Collected data entries:
________________________
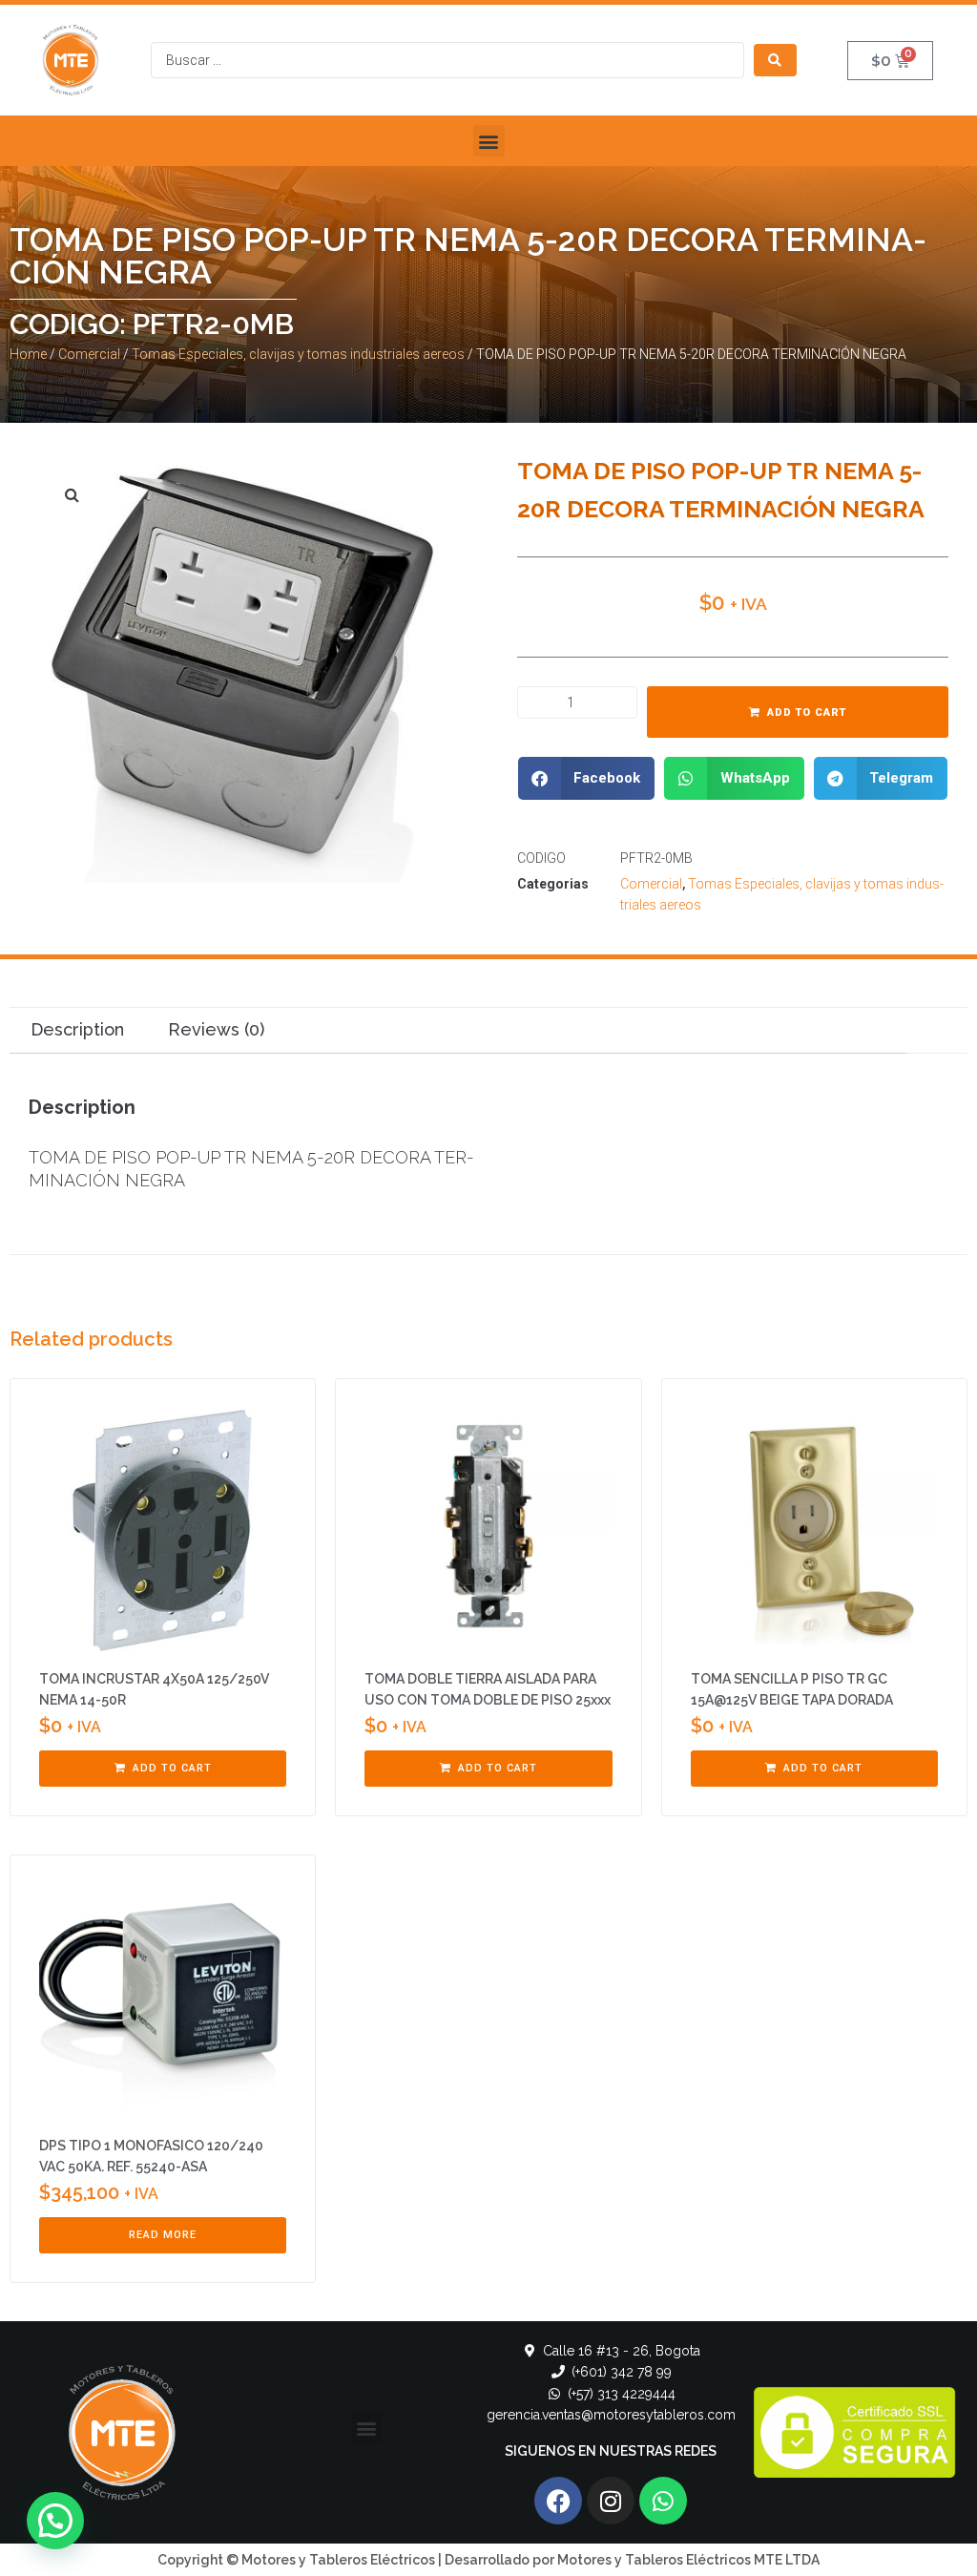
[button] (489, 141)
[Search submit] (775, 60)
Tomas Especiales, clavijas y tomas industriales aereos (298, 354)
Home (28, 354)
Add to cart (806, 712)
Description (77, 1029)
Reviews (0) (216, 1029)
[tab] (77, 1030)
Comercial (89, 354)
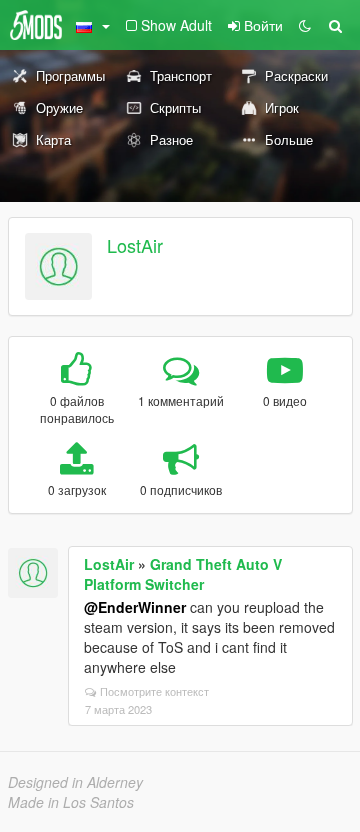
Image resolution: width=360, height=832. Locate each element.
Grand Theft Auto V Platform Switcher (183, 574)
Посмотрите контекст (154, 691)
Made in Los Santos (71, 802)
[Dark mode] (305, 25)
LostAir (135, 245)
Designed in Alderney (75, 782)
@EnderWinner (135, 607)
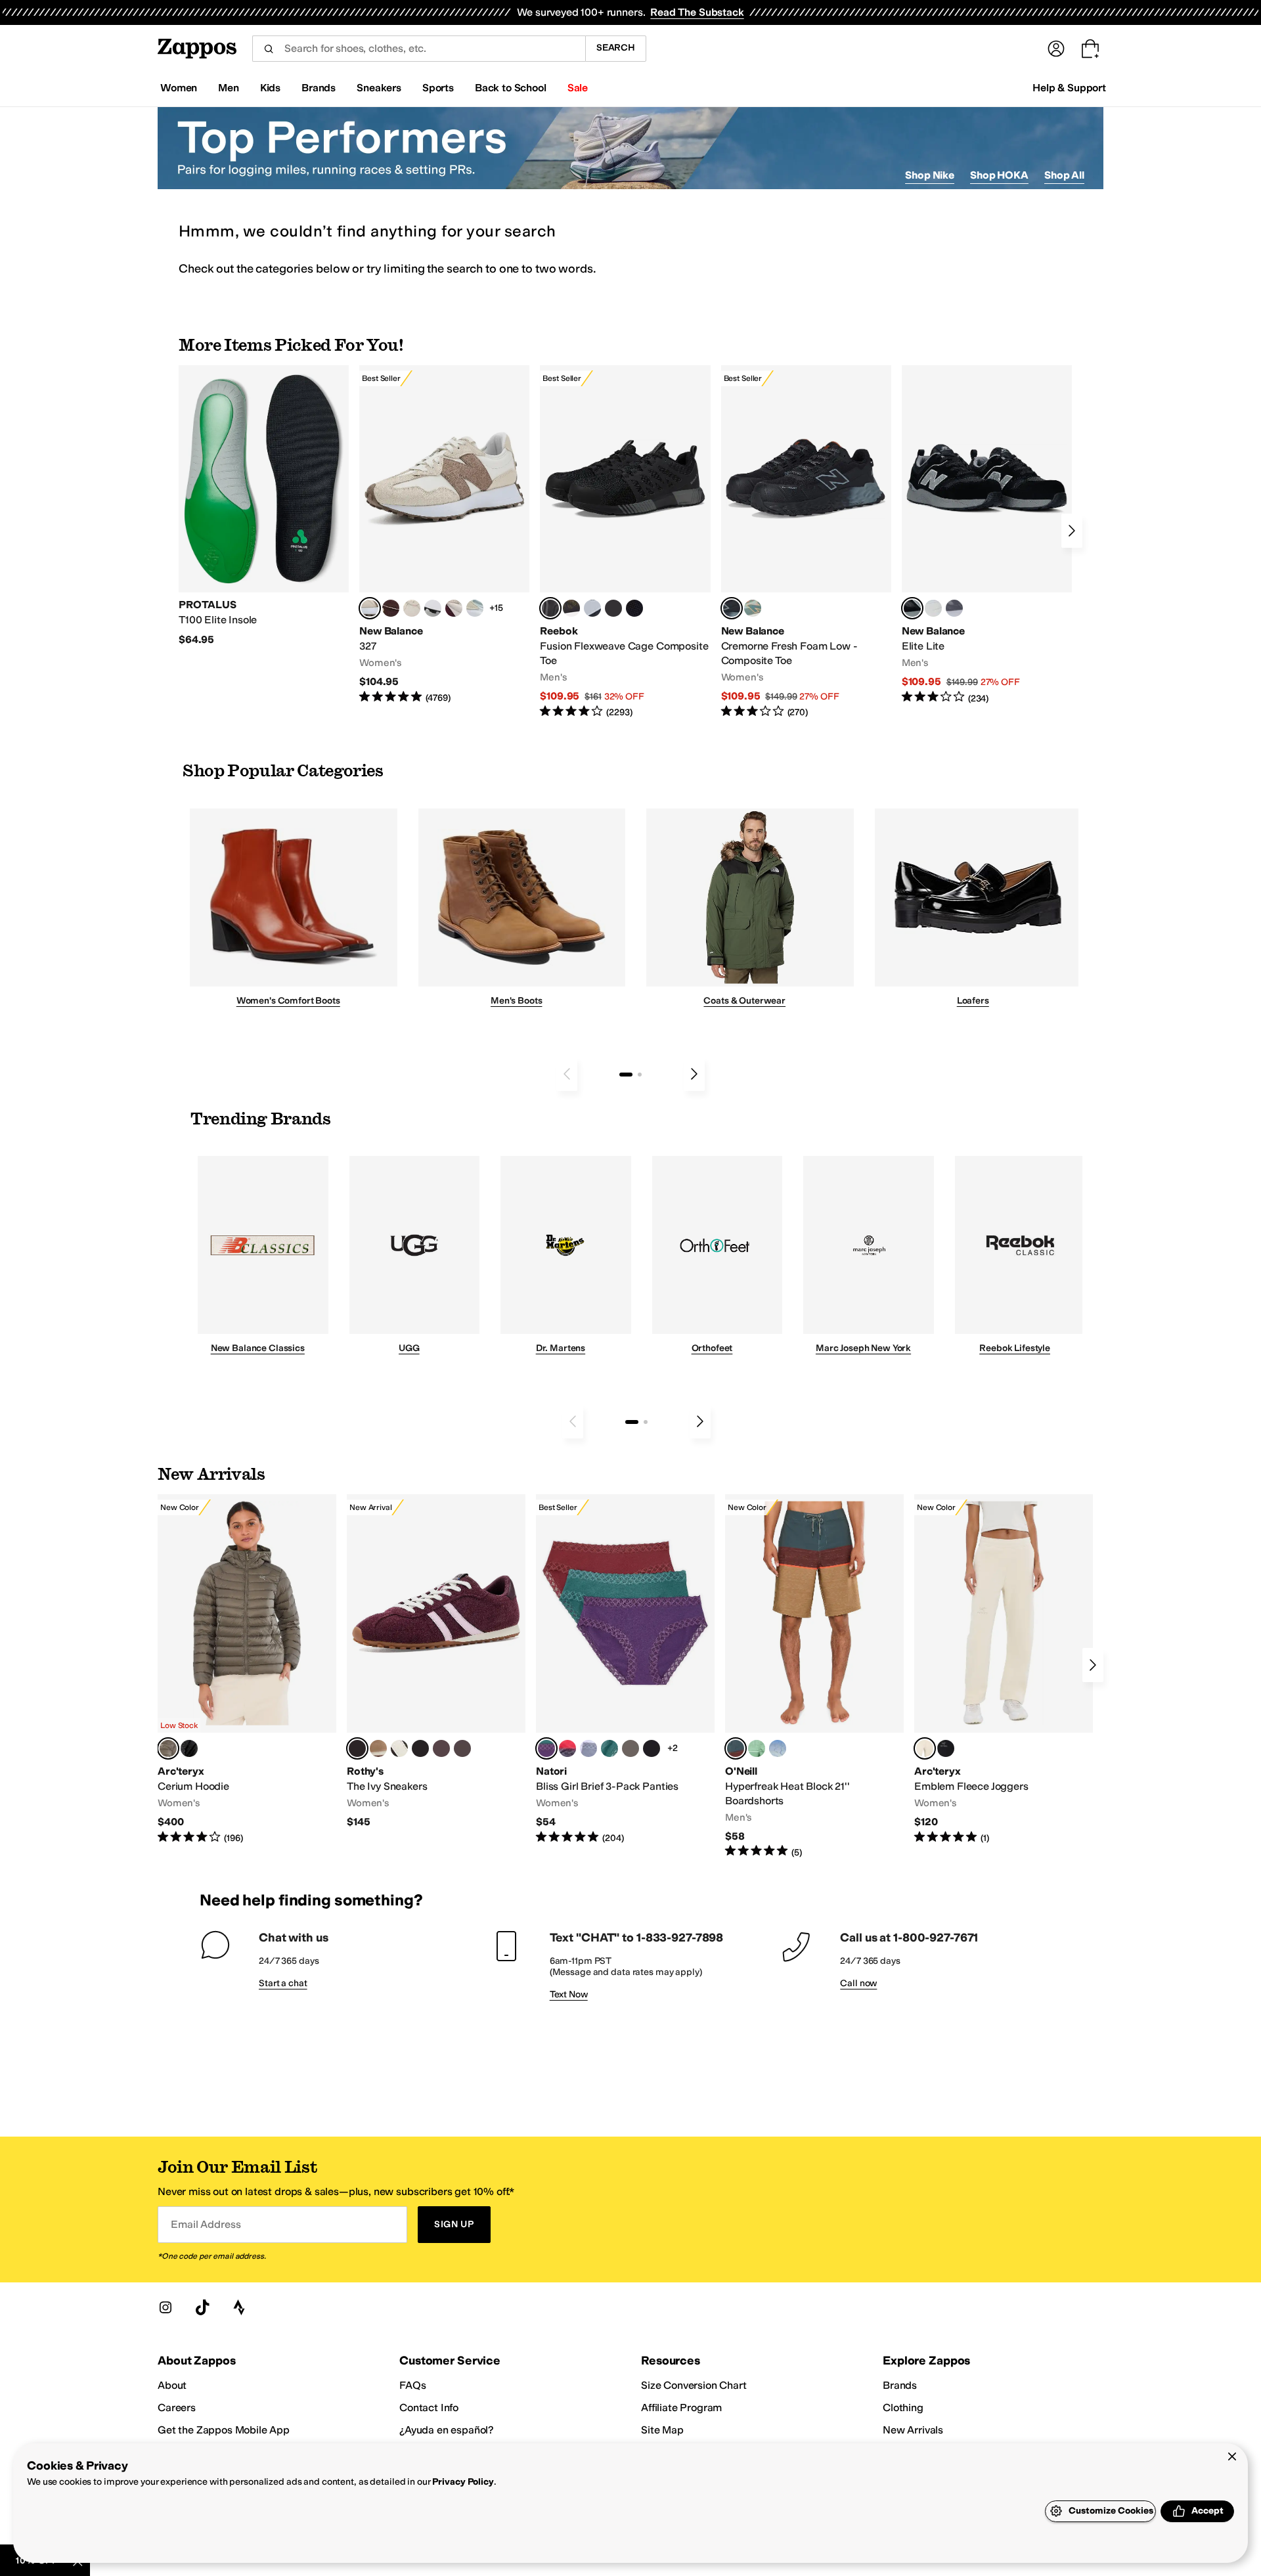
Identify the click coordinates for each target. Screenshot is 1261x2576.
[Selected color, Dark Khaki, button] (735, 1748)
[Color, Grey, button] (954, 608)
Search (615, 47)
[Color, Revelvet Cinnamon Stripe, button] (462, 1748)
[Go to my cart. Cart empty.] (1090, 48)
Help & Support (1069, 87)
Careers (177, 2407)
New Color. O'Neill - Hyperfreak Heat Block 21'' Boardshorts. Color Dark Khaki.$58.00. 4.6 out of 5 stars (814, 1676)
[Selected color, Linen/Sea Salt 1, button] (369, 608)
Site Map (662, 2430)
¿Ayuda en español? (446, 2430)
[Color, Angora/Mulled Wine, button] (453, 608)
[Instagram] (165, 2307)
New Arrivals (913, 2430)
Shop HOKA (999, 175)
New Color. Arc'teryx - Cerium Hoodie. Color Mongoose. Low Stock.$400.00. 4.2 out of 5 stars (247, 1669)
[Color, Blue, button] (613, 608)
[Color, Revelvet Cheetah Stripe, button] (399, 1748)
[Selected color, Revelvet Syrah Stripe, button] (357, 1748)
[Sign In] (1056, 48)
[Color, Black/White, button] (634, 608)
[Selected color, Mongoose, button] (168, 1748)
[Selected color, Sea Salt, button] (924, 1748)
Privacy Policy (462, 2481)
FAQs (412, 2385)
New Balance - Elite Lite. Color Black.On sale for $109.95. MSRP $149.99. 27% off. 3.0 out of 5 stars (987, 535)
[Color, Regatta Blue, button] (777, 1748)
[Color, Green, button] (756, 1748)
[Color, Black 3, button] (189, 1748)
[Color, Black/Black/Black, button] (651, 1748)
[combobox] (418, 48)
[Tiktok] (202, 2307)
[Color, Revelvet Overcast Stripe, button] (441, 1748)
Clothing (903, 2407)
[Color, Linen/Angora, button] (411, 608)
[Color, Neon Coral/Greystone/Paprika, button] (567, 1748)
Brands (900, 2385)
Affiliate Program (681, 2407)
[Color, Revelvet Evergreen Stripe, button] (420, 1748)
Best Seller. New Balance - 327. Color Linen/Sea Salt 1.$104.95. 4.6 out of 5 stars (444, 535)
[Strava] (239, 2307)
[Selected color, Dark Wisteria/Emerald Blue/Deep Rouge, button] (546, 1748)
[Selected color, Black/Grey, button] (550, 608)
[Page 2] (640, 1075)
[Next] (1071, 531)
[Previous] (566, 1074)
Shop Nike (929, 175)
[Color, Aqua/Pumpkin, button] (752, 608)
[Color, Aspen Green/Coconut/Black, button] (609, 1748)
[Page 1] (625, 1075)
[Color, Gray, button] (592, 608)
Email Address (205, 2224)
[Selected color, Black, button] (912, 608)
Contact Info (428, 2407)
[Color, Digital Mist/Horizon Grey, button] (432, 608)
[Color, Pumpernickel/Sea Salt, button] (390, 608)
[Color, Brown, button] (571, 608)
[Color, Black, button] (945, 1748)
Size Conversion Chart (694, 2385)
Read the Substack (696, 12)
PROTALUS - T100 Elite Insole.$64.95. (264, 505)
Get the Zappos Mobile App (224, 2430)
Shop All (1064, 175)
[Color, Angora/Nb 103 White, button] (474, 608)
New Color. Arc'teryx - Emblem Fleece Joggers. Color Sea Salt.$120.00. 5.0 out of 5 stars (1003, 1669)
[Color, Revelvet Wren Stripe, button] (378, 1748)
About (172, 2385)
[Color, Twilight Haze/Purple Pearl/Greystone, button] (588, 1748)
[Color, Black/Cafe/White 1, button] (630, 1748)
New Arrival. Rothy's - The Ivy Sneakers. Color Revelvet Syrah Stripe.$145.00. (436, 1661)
________________________
Directions:
Pictures should not appear in the copy. Write out exactly the lines above from the first one through the line that contains "Image resolution: width=360, height=832.".

Exercise response:
[button] (489, 141)
[Search submit] (775, 60)
Tomas Especiales, clavijas y tomas industriales aereos (298, 354)
Home (28, 354)
Add to cart (806, 712)
Description (77, 1029)
Reviews (0) (216, 1029)
[tab] (77, 1030)
Comercial (89, 354)
Image resolution: width=360, height=832. Locate each element.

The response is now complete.